Segment Open

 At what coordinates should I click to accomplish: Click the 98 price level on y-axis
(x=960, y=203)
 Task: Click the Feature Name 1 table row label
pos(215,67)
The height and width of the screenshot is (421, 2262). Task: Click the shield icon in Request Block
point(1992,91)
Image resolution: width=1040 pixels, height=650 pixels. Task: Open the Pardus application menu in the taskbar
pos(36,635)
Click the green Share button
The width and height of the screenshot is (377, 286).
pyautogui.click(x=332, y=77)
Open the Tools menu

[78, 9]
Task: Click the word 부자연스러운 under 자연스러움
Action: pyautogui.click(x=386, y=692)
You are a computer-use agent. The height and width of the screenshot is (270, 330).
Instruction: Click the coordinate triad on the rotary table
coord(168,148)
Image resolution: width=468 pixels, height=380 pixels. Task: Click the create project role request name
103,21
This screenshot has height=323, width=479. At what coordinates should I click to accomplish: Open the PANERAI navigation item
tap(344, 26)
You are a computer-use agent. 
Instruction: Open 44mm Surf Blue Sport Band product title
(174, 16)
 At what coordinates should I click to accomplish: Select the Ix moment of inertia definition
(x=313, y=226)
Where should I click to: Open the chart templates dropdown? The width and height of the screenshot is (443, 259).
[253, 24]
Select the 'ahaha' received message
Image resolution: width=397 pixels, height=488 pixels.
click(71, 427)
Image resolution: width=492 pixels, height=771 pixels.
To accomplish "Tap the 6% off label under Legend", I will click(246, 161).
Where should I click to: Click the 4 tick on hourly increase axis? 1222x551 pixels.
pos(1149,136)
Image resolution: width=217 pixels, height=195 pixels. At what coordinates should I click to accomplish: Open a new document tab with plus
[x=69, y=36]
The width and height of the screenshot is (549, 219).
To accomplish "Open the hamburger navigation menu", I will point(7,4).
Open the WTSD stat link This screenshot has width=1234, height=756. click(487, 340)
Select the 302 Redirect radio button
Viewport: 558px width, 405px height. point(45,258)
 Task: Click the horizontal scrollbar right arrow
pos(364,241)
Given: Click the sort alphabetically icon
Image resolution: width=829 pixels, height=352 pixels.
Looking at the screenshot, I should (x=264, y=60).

Segment Closed

▶ _WORK TO BE COMPLETED_: Reproduce every line of the material exactly.

▶ _WRITTEN ANSWER_:
 At what coordinates should I click to accomplish: Click the 98 price level on y-axis
(x=960, y=203)
 Task: Click the Feature Name 1 table row label
pos(215,67)
The height and width of the screenshot is (421, 2262). Task: Click the shield icon in Request Block
point(1992,91)
Image resolution: width=1040 pixels, height=650 pixels. Task: Open the Pardus application menu in the taskbar
pos(36,635)
Click the green Share button
The width and height of the screenshot is (377, 286).
pyautogui.click(x=332, y=77)
Open the Tools menu

[78, 9]
Task: Click the word 부자연스러운 under 자연스러움
Action: pyautogui.click(x=386, y=692)
You are a computer-use agent. The height and width of the screenshot is (270, 330).
Instruction: Click the coordinate triad on the rotary table
coord(168,148)
Image resolution: width=468 pixels, height=380 pixels. Task: Click the create project role request name
103,21
This screenshot has height=323, width=479. At what coordinates should I click to accomplish: Open the PANERAI navigation item
tap(344, 26)
You are a computer-use agent. 
Instruction: Open 44mm Surf Blue Sport Band product title
(174, 16)
 At what coordinates should I click to accomplish: Select the Ix moment of inertia definition
(x=313, y=226)
Where should I click to: Open the chart templates dropdown? The width and height of the screenshot is (443, 259).
[253, 24]
Select the 'ahaha' received message
Image resolution: width=397 pixels, height=488 pixels.
click(71, 427)
Image resolution: width=492 pixels, height=771 pixels.
To accomplish "Tap the 6% off label under Legend", I will click(246, 161).
Where should I click to: Click the 4 tick on hourly increase axis? 1222x551 pixels.
pos(1149,136)
Image resolution: width=217 pixels, height=195 pixels. At what coordinates should I click to accomplish: Open a new document tab with plus
[x=69, y=36]
The width and height of the screenshot is (549, 219).
To accomplish "Open the hamburger navigation menu", I will point(7,4).
Open the WTSD stat link This screenshot has width=1234, height=756. click(487, 340)
Select the 302 Redirect radio button
Viewport: 558px width, 405px height. point(45,258)
 Task: Click the horizontal scrollbar right arrow
pos(364,241)
Given: Click the sort alphabetically icon
Image resolution: width=829 pixels, height=352 pixels.
Looking at the screenshot, I should (x=264, y=60).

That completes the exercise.